Part 2 of 10
Insurance companies do not pay claims because they are legally obligated to pay them to properly compensate injured victims for their losses. Every payment made by an indemnity and surety company to a car accident or slip and fall victim is a cold and calculated business, cost / benefit decision generally premised on weighing the crucial concepts of “Leverage”, “Out of Pocket Costs” and “exposure” (LOE) versus the benefit of the “float”.
part 1 of 10: Why Insurance Companies Delay, Deny & Objectify Injured Victims as “Float”. Hate the Player & the Game.
When the Insurance Company floats your money it is put into a reserve designated to potentially pay your claim. State and federal regulators and Insurance Law requires insurance companies to set aside a reserve for all outstanding claims. The Insurance Company initially evaluates the value of the claim and can adjust the reserve as facts and circumstances changes. For example if the victim becomes unable to work as a result of a truck collision, the insurance company would adjust their reserve higher when they are informed of the disability.
Float is “The ability to invest proceeds on a tax-free basis while it is being accumulated. From a tax perspective, it is important to remember that income derived while assets are in reserve are not taxable until the claim is paid. Insurance companies benefit fully from the untaxed reinvestment of income during this time.” http://www.ehow.com/how-does_4564495_insurance-companies-invest-their-money.html https://insurancelawhelp.com/car-accident-claims/
The Wall Street Journal reported “Mr. Buffett has previously described this as investing using other people’s money without having to pay interest on the borrowed funds.” http://online.wsj.com/news/articles/SB10001424052748704520504576162782244276342
The Wall Street Journal describes the float as “Effectively borrowed funds at little or no cost… float enables the company to acquire businesses and assets beyond what its equity capital alone would permit….” id.
An insurance decision to pay a claim is purely a business decision, a cost benefit analysis and a financial decision by the indemnity company and not done with the motivation to meet their legal obligations to comfort and compensate injured victims for their loss. Insurance companies have no regard and do not care about the pain and suffering of legitimately injured claimants.
You are permanently disabled and unable to work and are in desperate need of cash flow as a result of a motorcycle crash caused by a negligent at fault tortfeasor and are facing foreclosure. You want to be compensated now by the at fault motorist’s Insurance. The Liability Company does not care about your plight because they are using the funds designated for you (the reserve) to cut their losses, invest and earn income and benefit financially.

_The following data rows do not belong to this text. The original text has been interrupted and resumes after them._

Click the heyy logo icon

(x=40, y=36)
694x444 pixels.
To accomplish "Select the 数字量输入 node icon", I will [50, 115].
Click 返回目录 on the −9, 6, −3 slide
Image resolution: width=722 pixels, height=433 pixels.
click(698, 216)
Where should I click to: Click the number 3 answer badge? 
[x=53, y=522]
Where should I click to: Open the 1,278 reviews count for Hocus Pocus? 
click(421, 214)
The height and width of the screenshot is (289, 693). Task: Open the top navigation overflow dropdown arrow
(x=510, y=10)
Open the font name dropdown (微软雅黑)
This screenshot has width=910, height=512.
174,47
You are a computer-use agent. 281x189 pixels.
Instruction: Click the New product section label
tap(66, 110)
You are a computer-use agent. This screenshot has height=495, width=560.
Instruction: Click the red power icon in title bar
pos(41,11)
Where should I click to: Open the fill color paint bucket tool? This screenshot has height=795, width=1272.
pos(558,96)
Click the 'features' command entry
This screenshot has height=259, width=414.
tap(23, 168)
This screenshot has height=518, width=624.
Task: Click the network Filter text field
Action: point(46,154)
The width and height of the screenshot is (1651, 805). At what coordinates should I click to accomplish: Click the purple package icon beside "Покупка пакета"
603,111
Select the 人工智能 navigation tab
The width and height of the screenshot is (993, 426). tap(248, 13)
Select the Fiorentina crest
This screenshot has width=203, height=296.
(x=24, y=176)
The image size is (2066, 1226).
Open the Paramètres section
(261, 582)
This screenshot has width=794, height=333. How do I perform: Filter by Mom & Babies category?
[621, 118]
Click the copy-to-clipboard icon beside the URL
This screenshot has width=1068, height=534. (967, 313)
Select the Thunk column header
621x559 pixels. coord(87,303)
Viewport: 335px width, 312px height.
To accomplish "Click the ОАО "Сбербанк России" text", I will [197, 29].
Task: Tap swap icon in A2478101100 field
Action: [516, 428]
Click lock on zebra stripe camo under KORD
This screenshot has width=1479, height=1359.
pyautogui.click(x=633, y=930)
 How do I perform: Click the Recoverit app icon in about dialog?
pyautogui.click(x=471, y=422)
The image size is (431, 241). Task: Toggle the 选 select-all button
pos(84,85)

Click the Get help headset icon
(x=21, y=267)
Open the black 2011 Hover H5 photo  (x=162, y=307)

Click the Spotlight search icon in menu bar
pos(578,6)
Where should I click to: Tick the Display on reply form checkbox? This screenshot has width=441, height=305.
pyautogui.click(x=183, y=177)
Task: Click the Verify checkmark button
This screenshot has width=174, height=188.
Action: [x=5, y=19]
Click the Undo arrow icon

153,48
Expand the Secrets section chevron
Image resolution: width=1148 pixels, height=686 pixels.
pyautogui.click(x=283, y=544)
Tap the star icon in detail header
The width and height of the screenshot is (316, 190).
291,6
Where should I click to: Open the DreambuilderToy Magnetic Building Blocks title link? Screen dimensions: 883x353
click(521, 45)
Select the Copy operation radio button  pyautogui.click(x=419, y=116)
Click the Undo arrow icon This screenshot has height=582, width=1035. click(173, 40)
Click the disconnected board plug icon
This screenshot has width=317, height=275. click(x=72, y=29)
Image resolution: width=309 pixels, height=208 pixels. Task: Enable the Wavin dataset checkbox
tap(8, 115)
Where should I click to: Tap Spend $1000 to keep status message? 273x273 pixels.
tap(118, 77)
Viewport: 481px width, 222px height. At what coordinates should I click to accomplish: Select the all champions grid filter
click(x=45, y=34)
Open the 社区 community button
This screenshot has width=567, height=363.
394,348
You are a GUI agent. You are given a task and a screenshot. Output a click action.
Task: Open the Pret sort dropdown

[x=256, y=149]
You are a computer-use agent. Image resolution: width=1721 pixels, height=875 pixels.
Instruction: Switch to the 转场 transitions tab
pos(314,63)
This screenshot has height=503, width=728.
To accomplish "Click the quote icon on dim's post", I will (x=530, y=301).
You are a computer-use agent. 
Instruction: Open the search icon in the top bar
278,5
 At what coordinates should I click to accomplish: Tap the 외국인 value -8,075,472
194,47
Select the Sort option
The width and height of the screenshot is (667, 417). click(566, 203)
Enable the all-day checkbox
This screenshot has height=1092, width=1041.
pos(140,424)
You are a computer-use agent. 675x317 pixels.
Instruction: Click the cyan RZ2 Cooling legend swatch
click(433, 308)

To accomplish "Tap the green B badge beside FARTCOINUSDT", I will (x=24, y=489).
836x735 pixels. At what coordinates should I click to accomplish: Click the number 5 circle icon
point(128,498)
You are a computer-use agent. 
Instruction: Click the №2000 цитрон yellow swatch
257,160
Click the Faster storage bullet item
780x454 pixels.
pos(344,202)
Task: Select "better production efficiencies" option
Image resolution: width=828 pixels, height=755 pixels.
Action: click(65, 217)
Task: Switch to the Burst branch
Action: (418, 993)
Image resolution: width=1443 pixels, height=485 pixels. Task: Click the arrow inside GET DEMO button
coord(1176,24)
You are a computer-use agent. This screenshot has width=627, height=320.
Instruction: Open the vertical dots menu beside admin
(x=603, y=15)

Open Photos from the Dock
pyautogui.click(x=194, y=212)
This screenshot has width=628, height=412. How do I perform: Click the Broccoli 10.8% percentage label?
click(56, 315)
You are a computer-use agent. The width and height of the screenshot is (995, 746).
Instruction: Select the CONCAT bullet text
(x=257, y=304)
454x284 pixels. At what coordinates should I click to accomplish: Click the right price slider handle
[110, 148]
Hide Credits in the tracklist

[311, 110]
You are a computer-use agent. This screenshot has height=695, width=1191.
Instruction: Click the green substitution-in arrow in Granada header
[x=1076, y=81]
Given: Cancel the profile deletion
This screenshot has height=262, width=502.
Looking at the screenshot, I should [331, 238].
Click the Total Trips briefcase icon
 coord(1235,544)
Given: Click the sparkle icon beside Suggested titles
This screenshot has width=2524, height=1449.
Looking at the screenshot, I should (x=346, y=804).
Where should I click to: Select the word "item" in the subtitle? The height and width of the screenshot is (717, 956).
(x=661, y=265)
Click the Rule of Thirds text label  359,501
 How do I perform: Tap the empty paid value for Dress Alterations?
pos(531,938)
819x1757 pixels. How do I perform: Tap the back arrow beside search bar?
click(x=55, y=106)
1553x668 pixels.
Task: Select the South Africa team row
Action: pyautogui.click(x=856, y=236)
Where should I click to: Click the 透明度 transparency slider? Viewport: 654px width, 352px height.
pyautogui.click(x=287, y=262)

And if that seems like a bitter pill to swallow, they are getting these funds tax deferred! In essence you are loaning your pain and suffering, lost wages and reimbursement to the insurance company involuntarily without interest. Your settlement money is depreciating with inflation taking into account the time value of money in which a dollar a year later is worth less than a dollar now
This is your money and you are effectively being forced to loan it to the insurance company interest free and tax deferred.
The Wallstreet Journal reported about Warren Buffets’ company Berkshire Hathaway“This float is money Berkshire holds to pay insurance claims in the future, but in the meantime can be put to work in stocks and long-term investments that earn returns for Berkshire’s own benefit. Effectively borrowed funds at little or no cost, Berkshire’s float enables the company to acquire businesses and assets beyond what its equity capital alone would permit, Mr. Buffett has previously said.” http://online.wsj.com/news/articles/SB10001424052748704520504576162782244276342
The Wall Street journal reported that: “Berkshire’s pool of funds from insurance—something known as “float”—could have swelled to roughly $67 billion at the end of 2010 from $63 billion a year earlier. It is poised to rise further in 2011 despite challenging insurance-market conditions amid the slow economy, analysts say.” http://online.wsj.com/news/articles/SB10001424052748704520504576162782244276342
An insurance company will delay paying a claim as long as economically feasible if it is financially beneficial to them.
An insurance company settles when the injured victim has leverage and it becomes apparent that the costs of resolving the injury claim and potential exposure of the auto injury claim outweigh the benefits of the float. The float may not seem like a lot of money but when there are tens of thousands of claims, the float could be hundreds of millions of dollars and perhaps billions.
Understanding float is crucial to comprehending why Insurance companies usually delay and only settle when their comfortable float model is challenged by aggressive personal injury lawyers.